CA Dijon, 2ème ch., 8 mars 2018, n°16/01118
Le débiteur de l’obligation dont l’inexécution donne lieu à l’application d’une clause pénale est tenu de rapporter la preuve du caractère « manifestement excessif » de la sanction au regard du préjudice subi par le créancier afin d’obtenir la réduction de son montant.
Ce qu’il faut retenir : Le débiteur de l’obligation dont l’inexécution donne lieu à l’application d’une clause pénale est tenu de rapporter la preuve du caractère « manifestement excessif » de la sanction au regard du préjudice subi par le créancier afin d’obtenir la réduction de son montant. Cette solution s’impose aussi bien sous l’empire de l’article 1152 ancien du Code civil, que depuis l’entrée en vigueur de l’article 1231-5 du même code, issu de l’ordonnance n°2016-131 du 10 février 2016 portant réforme du droit des contrats, du régime général et de la preuve des obligations, et de la loi n°2018-287 du 20 avril 2018 ratifiant ladite ordonnance.
Pour approfondir : En l’espèce, un contrat de franchise comportait une clause de non-réaffiliation assortie d’une clause pénale, comme il est d’usage fréquent. Le franchisé sollicitait alors, à titre subsidiaire, la réduction du montant de la clause pénale (v. pour un commentaire récent sur la question : Le nouvel article 1231-5 du Code civil relatif à la clause pénale).
Les juges du fond le déboutent de sa demande dans les termes suivants : « Attendu que la SARL IF… qui sollicite, à titre subsidiaire, la réduction à 1 € de la sanction de l’interdiction de non-réaffiliation constitutive d’une clause pénale, en application de l’article 1152 du Code civil, n’établit pas son caractère manifestement excessif au regard du préjudice subi par le créancier ; Qu’elle sera dès lors condamnée à payer à la société ORPI France la somme de 32 640 € (20 € X l’indice 1632 en vigueur au premier trimestre de l’année 2015) à titre de dommages-intérêts ».
La solution pourrait paraître simple, mais suscite toutefois trois observations.
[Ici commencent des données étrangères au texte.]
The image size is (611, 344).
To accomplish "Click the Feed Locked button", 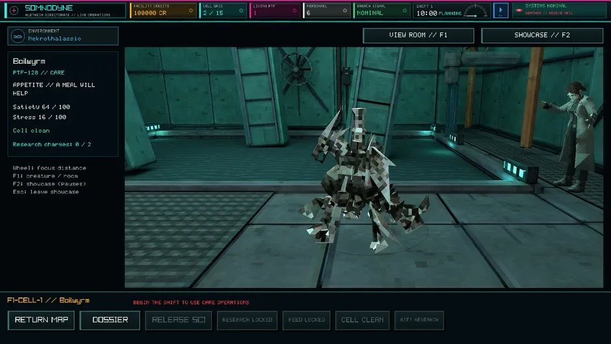I will [x=306, y=320].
La première observation – bien connue mais qu’il convient tout de même de rappeler – tient au fait que le caractère « manifestement excessif » du montant de la clause pénale résulte de la comparaison entre, d’une part, le montant consécutif à l’application de la clause pénale et, d’autre part, le « préjudice subi par le créancier ». Cette solution est connue (v. par ex : CA Aix-en-Provence, 26 janvier 2017, Juris-Data n°2017-005968 : soulignant que le caractère manifestement excessif de la clause pénale s’apprécie alors en comparant le montant de la peine conventionnellement fixé et celui du préjudice effectivement subi) et logique.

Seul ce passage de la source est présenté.